We got plenty of activity in. I was amazed at how effortlessly we fell into routine; we awoke, started breakfast (he cooked and I prepared), washed all of the dishes (he washed, I dried), cleaned up the campsite, changed and packed our packs and headed out. There was a very natural synergy in the simplicity of our actions there. We had little, and so had little to worry about. Very basic and simple. We ate when we were hungry, drank whether we were thirsty or not. We rested in the shade and played in the sun. We got dirty, we got clean, we ate dinner and we slept. Our world was reduced to just a few simple options and it felt right. There was no stress there.

We went on a great hike on Saturday – five miles in 90-95 degree heat with little shade on a steep, narrow and winding trail. But we had packs, sunscreen, and hiking poles. Life was good.
Off to conquer the canyons
The terrain was amazing.
Scrub and red earth
And the view was spectacular.
The Reservior from the trail
We also enjoyed a (mostly) relaxing few hours out on our little raft.
Always knitting.
I was able to find a few rocks, though I was pretty tired and I didn’t want to venture out on my own in those conditions. But all in all, it was a great time.

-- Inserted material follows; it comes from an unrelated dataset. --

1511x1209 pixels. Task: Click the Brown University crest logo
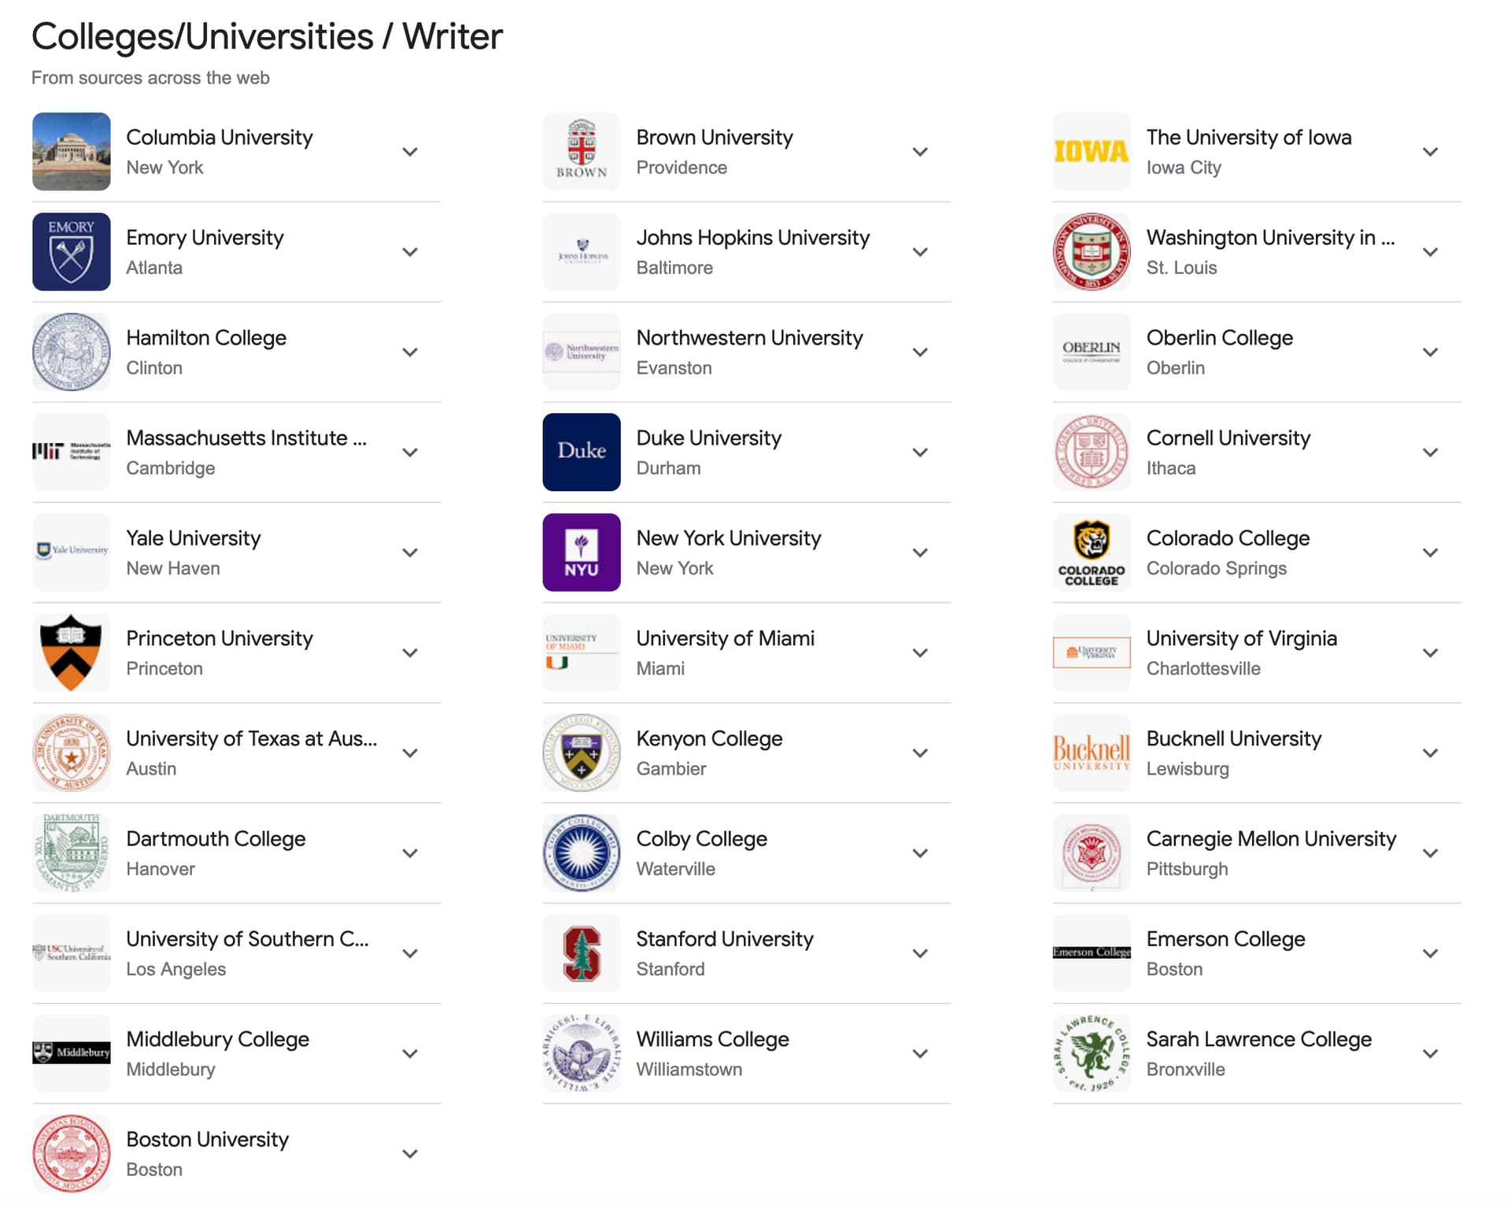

I really want to go back.
***

What truly amazed me, though, was the sharp contrast between us and the other campers there (not all of them, I’m sure, but certainly the ones within earshot). I came to think of them as Suburban Barbarians. They fought, stressed, preened and complained, used up everything, and threw out the rest. Life was like some giant disposable playset to them. It was honestly disgusting to see how much of their stress they packed with them, and then just let it all out under the guise of ‘family fun’. Each day I would see them hauling kitchen trash bags full of disposable life, lighting fires that they didn’t tend, and going inside their deluxe RVs to nuke their ‘roughin’ it’ food. I mean, really, are microwave meals and fruit loops really ‘relaxing’ foods? Vic and I couldn’t even fill one plastic grocery bag with trash before we left. Half the reason there was anything in it at all was because we had eggshells and coffee grounds to deal with. Seeing the actions of all of these Burbarians made us realize just how green our lifestyle is. Truly amazing. And even we know we could be greener.

What I did see played out before me is the careful dance of consumerism. All of our comforts are conveniently distributed in disposable containers. Buy more disposable things, waste less of your precious time! Never mind the impact – if it doesn’t impact you, there is no impact, right?

And no, it’s not like we’re not consumers either. But we as consumers have a great choice. Vic and I choose to buy re-usable items – things that may need replacing after years of use, but with care will last us through many seasons. Plastic plates and washcloths instead of paper plates and paper towels. We choose foods and products that have less packaging, less waste. Bulk bags of trail mix and eggs in recyclable paper cartons; a five-gallon water jug instead of two cases of bottles. It doesn’t cost us any less, and in some cases it may cost a little more. But that five-gallon jug, at $8, may last us ten years. The trail mix will last a week, with only one bag to show for it. It’s all the little things, and they add up. It just makes sense to be green, to be good stewards of our earth. And considering that we were in the desert in July to be closer to nature, we made the rash assumption that others might share that viewpoint. As it turns out, no one seems to be able to step outside their stressful, angsty little comfort zone and get a litte more mileage out of their effort. No, ‘vacation’ must mean a chance to bring it all with you but let someone else clean up your mess. It’s just sad. But Vic and I will continue to be as green as we can be, in hopes that we might make up a little for the actions of others.

This little foray into the desert showed me many things. One may look at the desert and think it to be devoid of life. Dead. But no – it is alive. So fully alive that it’s almost unbelievable. All of these things survive with less. Less water, less shelter, fewer food sources. But they thrive. Why? Because they have adapted to living with less. Why can’t we do the same?